ACTIONS TO TAKE –
**1)** Translate this sentence from the passage on etude practice into Spanish: "Rushing at a time of difficulty is your enemy."
**2)** Return the part of the passage on etude practice starting with "Some of the" and going on through "the long run.)", word for word.
**3)** Please take the passage on etude practice further, picking up after its final sentence.

TEXT PASSAGE –
Segment Open

Some of the etudes I played were old friends. With these etudes my goal was to repackage what was written on the page and play the etude in a different way. This might mean playing the etude an octave or two higher, with a different rhythm or articulation pattern, or a different dynamic design. Find something new to think about when practicing familiar studies.
   It is also helpful to revisit elementary and intermediate level etudes. Beginning books are the best tone exercises and as a bonus are quite inexpensive. Another good project is to record yourself playing a beginning book. Because of the simplicity of the material, every flaw that you make is obvious. Correcting these mistakes is will improve your playing in the long run.)
   As you work through etudes, play each one with a metronome. Daily metronome practice has the added benefit of improving sight-reading skills. I quickly remembered to keep in real time when I came upon something difficult rather than doing what we usually do – rush. Rushing at a time of difficulty is your enemy.
   During this process, a tuner along with the metronome should be your closest companions. Use both during most practice sessions. If you change the batteries every few months, then you are using these devices as intended. I start with whole note scales and no vibrato. The goal is to keep the needle still, signaling the air to produce the tone was even. If the needle twitched, then there was an air problem. After playing several scales keeping the needle on the tuner still, the tone is greatly improved. Once you have conquered even air, repeat the scale striving for even air and exact intonation on each note. With eyes closed, play five-note scales up and down landing on the tonic. Then open your eyes to check the intonation of the tonic note. If it is perfect, start a half-step higher to play the next five-note scale, continuing until you reach the top notes on the flute. A few days of practicing this concept cleans up many intonation flaws.

Segment Closed

[Stored data entries]
Segment Open

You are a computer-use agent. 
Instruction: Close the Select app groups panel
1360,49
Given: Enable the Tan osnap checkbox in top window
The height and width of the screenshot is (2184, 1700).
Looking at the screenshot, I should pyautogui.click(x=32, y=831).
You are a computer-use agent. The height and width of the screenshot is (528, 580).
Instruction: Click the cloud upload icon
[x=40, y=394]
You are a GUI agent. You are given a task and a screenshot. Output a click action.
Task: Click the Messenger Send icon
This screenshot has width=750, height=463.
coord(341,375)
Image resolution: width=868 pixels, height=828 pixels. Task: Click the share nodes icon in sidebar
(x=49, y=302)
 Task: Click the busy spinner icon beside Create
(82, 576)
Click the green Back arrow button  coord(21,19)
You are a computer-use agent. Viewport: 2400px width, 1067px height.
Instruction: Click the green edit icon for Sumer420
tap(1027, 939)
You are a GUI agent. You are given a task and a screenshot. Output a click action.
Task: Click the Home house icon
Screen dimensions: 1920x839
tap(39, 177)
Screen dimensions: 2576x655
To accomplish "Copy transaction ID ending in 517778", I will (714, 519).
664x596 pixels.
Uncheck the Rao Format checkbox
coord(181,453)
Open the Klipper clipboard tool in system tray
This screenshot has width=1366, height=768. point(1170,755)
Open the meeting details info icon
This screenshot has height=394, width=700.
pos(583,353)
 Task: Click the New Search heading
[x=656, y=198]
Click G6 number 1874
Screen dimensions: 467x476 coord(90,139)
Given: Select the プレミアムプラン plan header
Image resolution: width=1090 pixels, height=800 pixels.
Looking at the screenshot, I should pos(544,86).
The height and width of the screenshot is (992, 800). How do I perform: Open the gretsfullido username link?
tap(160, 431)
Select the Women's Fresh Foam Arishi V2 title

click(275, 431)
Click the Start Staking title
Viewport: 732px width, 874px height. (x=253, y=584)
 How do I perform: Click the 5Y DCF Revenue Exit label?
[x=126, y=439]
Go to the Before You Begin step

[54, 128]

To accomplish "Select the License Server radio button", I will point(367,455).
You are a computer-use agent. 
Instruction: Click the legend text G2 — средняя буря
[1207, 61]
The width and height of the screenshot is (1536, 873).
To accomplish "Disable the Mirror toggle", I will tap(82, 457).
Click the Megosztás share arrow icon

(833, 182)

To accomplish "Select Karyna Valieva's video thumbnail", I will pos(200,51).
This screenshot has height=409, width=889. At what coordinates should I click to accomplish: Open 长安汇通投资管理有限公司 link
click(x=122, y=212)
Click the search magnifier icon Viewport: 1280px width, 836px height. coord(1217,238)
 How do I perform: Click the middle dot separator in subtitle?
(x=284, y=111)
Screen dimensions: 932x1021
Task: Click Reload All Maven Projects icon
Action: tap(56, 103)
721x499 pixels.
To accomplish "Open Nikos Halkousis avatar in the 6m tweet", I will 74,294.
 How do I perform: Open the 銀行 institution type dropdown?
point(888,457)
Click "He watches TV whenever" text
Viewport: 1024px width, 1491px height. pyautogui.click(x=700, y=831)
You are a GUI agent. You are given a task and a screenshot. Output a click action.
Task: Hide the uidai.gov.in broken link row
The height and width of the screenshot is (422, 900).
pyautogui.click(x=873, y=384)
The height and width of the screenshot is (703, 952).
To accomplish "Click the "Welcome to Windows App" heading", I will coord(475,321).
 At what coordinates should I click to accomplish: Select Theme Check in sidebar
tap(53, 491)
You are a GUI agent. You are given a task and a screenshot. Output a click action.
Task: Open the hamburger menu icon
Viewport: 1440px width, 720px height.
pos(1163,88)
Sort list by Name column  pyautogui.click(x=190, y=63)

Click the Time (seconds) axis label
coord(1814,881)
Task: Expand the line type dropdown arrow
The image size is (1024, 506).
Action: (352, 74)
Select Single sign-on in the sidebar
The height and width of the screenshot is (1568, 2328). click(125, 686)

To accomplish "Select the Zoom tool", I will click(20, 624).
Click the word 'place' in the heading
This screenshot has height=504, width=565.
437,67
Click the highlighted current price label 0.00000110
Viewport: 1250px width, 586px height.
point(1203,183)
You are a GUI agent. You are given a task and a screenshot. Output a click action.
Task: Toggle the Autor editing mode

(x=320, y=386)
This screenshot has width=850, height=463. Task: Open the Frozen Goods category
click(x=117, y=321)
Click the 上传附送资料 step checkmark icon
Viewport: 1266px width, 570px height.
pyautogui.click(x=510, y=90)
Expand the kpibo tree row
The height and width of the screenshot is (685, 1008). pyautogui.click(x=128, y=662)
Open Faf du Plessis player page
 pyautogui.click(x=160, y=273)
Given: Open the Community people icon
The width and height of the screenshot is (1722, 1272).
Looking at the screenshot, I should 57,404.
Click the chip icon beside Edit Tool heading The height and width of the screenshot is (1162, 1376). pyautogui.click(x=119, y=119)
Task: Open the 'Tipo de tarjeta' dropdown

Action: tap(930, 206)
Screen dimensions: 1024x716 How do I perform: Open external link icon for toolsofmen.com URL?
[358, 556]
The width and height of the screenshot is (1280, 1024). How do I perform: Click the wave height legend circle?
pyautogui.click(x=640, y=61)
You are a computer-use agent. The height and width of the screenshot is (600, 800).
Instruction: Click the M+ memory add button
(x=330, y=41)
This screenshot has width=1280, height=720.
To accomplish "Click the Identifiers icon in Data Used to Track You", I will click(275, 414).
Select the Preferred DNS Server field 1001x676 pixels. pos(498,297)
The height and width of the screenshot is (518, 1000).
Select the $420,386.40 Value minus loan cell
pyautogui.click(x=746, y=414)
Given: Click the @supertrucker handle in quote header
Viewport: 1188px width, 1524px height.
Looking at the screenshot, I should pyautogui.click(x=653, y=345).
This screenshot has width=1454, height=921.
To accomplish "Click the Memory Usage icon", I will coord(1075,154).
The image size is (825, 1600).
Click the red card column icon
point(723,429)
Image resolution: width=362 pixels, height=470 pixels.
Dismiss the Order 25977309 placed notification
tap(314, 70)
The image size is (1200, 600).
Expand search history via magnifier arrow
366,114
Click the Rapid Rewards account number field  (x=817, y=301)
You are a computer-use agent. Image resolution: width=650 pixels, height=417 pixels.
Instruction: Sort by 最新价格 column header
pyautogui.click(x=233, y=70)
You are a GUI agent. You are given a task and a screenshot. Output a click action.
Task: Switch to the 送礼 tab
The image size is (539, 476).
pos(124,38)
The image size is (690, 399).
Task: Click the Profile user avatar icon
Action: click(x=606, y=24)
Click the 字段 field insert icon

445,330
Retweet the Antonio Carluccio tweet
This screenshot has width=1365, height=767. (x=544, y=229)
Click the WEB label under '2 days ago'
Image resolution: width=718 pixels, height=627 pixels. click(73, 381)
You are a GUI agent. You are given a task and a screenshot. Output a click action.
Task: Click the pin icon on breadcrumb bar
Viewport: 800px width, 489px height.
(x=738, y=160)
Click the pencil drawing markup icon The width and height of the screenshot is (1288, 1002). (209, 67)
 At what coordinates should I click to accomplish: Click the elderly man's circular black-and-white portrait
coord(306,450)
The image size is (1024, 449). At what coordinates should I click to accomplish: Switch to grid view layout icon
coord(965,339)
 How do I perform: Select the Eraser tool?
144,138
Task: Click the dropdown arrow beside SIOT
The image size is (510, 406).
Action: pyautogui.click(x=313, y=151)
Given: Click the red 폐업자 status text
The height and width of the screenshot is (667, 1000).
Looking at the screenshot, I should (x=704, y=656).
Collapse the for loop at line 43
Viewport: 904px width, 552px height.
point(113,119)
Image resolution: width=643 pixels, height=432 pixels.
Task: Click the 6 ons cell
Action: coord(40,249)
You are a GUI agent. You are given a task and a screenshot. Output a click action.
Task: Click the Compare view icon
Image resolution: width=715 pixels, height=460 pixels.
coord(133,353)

Segment Closed

RESULTS OF THE TASKS –
**1)** Apresurarse en un momento de dificultad es tu enemigo.

**2)**
Some of the etudes I played were old friends. With these etudes my goal was to repackage what was written on the page and play the etude in a different way. This might mean playing the etude an octave or two higher, with a different rhythm or articulation pattern, or a different dynamic design. Find something new to think about when practicing familiar studies.
   It is also helpful to revisit elementary and intermediate level etudes. Beginning books are the best tone exercises and as a bonus are quite inexpensive. Another good project is to record yourself playing a beginning book. Because of the simplicity of the material, every flaw that you make is obvious. Correcting these mistakes is will improve your playing in the long run.)

**3)**
   When students learn that I studied with Julius Baker, they ask what I learned from him. His first assignment probably helped my playing the most. He told me to memorize all the slow movements of the Bach Sonatas playing counted vibrato on every note. You would never perform the solo movements in this fashion, but practicing with counted vibrato increased my rhythmic awareness of the notes so that I could accurately subdivide. Another invaluable by-product of this assignment was that I learned to move from one note to the next without stopping the vibrato cycle and then starting it again. I am sure that this was something that Baker used in his own practice. His attention to small details is what made him a spectacular flutist.
   Each year when I go back to square one, I find things in my playing that are good and some that should be improved. If you embark on a similar practice plan, be patient and remember quality of practice is better than quantity.